Notably, the TGF-β isoforms did not broadly activate all inflammatory cytokines in fibroblasts. Dermal fibroblasts secreted minimal IL-8, and TSLP, and lung fibroblasts released only low levels of IL-8 when stimulated with the TGF-β isoforms, whereas previous studies have shown that dermal fibroblasts can release IL-8 in response to stimuli such as tumour necrosis factor-α and IL-1β [20,67]. This selective cytokine induction indicates that TGF-β2 and TGF-β3 preferentially engage profibrotic rather than proinflammatory programmes, reinforcing their role in driving fibrosis. In addition, responses observed in neonatal and fetal fibroblasts may differ from those of primary adult fibroblasts from patients with SSc. Furthermore, the interactions of immune cells with fibroblasts in vivo may alter the profile of the cytokines released.
During wound repair and fibrosis, an increase in the proliferation of fibroblasts is thought to accelerate ECM synthesis and remodelling [68]. Previous studies have reported mixed results on the effect of TGF-β on fibroblast proliferation [69,70,71,72]. Specifically, TGF-β1 had no effect on proliferation of healthy fetal lung fibroblasts or primary adult dermal fibroblasts [70,71,72]. Other studies have reported that TGF-β1 increased the proliferation of normal adult dermal fibroblasts and a neonatal dermal fibroblast cell line [69,70]. Thus, the lack of effect of TGF-β on proliferation in the current study with neonatal dermal and fetal lung fibroblasts, highlights the importance of future experiments with dermal and lung fibroblasts from patients with SSc to determine disease-specific effects of TGF-β on fibroblast proliferation. As stimulation with the positive control, PDGF-BB, did induce proliferation in the dermal and lung fibroblasts, these data demonstrate that the fibroblasts used in our study can be responsive to growth factors that influence proliferation in the cell culture conditions used.

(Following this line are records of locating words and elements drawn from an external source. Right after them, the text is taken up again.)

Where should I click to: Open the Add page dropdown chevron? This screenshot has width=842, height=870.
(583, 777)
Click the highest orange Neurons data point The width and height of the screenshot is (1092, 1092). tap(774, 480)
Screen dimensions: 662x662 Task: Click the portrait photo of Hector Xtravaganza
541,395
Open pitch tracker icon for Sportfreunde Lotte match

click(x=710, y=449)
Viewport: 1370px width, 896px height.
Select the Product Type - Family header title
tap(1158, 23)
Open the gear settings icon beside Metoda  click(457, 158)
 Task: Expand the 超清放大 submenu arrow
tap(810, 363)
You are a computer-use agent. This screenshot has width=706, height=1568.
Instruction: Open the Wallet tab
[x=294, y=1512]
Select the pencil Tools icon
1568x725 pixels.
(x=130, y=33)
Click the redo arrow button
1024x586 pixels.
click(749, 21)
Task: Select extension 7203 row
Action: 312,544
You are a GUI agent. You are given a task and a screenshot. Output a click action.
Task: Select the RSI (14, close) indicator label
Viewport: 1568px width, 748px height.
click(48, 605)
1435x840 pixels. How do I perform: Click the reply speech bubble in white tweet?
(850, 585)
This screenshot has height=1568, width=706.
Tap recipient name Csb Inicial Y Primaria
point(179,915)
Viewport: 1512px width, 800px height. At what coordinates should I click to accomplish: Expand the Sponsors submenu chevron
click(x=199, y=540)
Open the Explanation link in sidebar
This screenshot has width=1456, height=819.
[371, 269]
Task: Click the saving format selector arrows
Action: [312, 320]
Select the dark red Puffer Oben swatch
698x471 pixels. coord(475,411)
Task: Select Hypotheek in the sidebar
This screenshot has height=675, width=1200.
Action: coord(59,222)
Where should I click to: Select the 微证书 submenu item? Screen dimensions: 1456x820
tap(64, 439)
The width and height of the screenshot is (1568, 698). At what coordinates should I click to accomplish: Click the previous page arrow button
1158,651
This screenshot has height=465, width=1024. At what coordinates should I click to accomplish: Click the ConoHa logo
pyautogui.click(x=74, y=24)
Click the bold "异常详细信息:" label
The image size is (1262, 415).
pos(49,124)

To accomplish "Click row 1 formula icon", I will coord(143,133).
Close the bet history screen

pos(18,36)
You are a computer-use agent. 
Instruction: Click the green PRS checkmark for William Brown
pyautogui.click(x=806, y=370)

To investigate why TGF-β2 and TGF-β3 exert dominant profibrotic effects on dermal and lung fibroblasts, we examined TGF-β receptor expression. All TGF-β isoforms, but particularly TGF-β2- and TGF-β3-induced TGF-βRII downregulation when correcting for multiple comparisons, indicate a robust autocrine signalling feedback response [73]. The three TGF-β isoforms signal through the same receptors, but there is limited literature addressing the differential effects of the TGF-β isoforms on canonical and non-canonical TGF-β signalling. Previous studies have shown that TGF-β and SMAD2/3 are upregulated in the skin tissue of patients with systemic sclerosis [74] and in the lung tissues of the murine bleomycin lung fibrosis model [75]. Canonical SMAD2/3 signalling was activated to a similar level by all TGF-β isoforms. SMAD7, the inhibitor of SMAD2/3 phosphorylation/complex formation, was significantly decreased by TGF-β2 and TGF-β3 compared to the media control and TGF-β1 treatment using non-stringent testing, and, thus, could enable the enhanced signalling responses seen in response to TGF-β2 and TGF-β3 compared to TGF-β1.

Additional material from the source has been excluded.